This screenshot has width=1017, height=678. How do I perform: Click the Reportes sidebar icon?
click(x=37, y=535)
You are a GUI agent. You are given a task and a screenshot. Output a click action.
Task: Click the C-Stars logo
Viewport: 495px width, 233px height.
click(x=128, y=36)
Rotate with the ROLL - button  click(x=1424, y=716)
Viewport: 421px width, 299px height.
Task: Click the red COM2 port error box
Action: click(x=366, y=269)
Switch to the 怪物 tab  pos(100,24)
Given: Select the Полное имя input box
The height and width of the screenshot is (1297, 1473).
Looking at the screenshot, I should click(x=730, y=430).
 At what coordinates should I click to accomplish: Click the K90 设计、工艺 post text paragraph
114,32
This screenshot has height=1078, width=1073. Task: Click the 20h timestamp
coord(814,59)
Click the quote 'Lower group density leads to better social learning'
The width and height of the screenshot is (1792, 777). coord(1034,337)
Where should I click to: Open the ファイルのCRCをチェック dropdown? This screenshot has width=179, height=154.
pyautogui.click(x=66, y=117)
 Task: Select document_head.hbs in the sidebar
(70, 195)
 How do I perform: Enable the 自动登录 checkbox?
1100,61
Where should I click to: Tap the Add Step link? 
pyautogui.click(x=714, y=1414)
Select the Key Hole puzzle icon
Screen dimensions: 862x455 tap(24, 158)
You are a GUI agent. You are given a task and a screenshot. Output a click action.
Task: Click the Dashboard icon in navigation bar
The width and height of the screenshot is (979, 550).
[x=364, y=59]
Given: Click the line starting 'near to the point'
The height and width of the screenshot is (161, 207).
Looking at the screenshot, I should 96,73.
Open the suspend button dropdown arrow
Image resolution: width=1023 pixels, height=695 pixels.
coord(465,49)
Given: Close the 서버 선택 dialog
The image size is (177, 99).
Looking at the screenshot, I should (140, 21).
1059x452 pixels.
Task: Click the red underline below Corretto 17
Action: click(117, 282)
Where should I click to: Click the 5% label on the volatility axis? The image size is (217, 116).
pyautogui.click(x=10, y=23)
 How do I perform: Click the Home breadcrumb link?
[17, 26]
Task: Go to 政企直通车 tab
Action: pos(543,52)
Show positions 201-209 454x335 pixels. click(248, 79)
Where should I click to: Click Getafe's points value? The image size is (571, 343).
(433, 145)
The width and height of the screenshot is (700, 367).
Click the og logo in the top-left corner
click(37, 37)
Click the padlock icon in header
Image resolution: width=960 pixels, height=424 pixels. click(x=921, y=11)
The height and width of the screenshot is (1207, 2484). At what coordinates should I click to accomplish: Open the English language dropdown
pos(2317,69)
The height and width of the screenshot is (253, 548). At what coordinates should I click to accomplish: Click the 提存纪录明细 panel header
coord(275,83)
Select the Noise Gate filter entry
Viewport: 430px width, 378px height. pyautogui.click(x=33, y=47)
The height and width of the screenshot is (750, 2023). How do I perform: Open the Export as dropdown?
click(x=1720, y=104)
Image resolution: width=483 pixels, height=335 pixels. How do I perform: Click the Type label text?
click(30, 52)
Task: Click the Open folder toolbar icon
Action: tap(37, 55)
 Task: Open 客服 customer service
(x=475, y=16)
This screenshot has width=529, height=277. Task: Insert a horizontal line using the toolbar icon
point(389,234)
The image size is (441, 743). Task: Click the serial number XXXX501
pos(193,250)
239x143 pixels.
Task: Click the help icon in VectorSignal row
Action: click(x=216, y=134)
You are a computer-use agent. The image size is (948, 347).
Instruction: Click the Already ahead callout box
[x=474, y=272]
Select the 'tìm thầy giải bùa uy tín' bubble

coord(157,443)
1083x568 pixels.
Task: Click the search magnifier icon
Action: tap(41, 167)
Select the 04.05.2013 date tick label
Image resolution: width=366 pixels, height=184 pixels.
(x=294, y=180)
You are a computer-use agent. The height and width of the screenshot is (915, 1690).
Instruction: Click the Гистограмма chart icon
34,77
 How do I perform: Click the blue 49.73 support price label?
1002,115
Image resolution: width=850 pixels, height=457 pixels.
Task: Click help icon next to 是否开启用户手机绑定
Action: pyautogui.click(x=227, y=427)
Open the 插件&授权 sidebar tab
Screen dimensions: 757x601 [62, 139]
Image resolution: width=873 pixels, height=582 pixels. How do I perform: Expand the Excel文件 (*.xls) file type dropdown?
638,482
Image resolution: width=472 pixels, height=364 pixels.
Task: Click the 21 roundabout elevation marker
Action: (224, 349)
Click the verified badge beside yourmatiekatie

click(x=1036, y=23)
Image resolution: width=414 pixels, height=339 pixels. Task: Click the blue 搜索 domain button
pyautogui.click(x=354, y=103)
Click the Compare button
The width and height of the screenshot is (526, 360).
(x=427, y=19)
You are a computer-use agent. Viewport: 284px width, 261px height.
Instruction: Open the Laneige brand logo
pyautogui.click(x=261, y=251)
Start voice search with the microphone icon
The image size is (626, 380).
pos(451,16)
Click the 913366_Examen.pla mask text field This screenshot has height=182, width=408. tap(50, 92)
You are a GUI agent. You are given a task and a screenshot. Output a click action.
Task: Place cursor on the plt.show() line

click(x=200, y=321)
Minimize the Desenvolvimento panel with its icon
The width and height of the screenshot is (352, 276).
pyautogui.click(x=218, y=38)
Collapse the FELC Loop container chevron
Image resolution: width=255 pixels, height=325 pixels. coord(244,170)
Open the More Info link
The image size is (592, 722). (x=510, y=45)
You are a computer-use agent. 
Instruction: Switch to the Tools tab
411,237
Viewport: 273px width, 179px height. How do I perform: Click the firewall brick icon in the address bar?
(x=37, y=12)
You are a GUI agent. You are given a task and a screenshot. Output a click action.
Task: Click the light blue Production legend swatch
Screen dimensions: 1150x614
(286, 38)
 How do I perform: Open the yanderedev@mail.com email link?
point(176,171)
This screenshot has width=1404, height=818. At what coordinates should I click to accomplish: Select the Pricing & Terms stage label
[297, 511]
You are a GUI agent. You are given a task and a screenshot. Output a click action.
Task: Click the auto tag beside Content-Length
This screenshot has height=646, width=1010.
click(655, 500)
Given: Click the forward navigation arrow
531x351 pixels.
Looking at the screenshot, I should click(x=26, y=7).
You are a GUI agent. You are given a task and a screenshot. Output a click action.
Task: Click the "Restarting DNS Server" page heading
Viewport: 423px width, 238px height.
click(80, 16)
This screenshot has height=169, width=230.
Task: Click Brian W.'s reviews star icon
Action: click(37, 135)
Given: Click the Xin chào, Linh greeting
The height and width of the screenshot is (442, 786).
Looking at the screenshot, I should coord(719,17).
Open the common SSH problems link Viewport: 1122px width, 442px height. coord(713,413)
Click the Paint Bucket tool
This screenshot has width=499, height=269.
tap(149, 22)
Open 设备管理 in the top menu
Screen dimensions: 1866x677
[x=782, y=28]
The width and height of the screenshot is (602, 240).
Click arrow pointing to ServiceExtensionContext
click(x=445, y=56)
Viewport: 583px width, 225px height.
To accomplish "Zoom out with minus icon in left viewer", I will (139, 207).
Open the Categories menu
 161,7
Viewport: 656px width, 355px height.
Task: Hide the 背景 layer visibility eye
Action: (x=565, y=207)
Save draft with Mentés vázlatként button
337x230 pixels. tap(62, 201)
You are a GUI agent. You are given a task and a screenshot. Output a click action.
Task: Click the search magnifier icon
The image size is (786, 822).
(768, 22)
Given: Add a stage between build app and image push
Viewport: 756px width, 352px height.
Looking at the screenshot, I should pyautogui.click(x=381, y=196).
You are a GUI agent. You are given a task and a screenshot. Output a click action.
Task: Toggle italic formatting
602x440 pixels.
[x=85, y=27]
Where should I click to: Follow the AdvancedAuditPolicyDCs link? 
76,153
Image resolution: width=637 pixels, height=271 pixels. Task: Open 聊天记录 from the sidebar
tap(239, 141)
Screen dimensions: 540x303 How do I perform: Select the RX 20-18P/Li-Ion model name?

------------------------------

* [What the exercise asks]: Only the lines from the start of the material through the line containing "Given: Click the line" should be repeated, and they should be repeated exactly.

* [Solution to this exercise]:
This screenshot has width=1017, height=678. How do I perform: Click the Reportes sidebar icon?
click(x=37, y=535)
You are a GUI agent. You are given a task and a screenshot. Output a click action.
Task: Click the C-Stars logo
Viewport: 495px width, 233px height.
click(x=128, y=36)
Rotate with the ROLL - button  click(x=1424, y=716)
Viewport: 421px width, 299px height.
Task: Click the red COM2 port error box
Action: click(x=366, y=269)
Switch to the 怪物 tab  pos(100,24)
Given: Select the Полное имя input box
The height and width of the screenshot is (1297, 1473).
Looking at the screenshot, I should click(x=730, y=430).
 At what coordinates should I click to accomplish: Click the K90 设计、工艺 post text paragraph
114,32
This screenshot has height=1078, width=1073. Task: Click the 20h timestamp
coord(814,59)
Click the quote 'Lower group density leads to better social learning'
The width and height of the screenshot is (1792, 777). coord(1034,337)
Where should I click to: Open the ファイルのCRCをチェック dropdown? This screenshot has width=179, height=154.
pyautogui.click(x=66, y=117)
 Task: Select document_head.hbs in the sidebar
(70, 195)
 How do I perform: Enable the 自动登录 checkbox?
1100,61
Where should I click to: Tap the Add Step link? 
pyautogui.click(x=714, y=1414)
Select the Key Hole puzzle icon
Screen dimensions: 862x455 tap(24, 158)
You are a GUI agent. You are given a task and a screenshot. Output a click action.
Task: Click the Dashboard icon in navigation bar
The width and height of the screenshot is (979, 550).
[x=364, y=59]
Given: Click the line starting 'near to the point'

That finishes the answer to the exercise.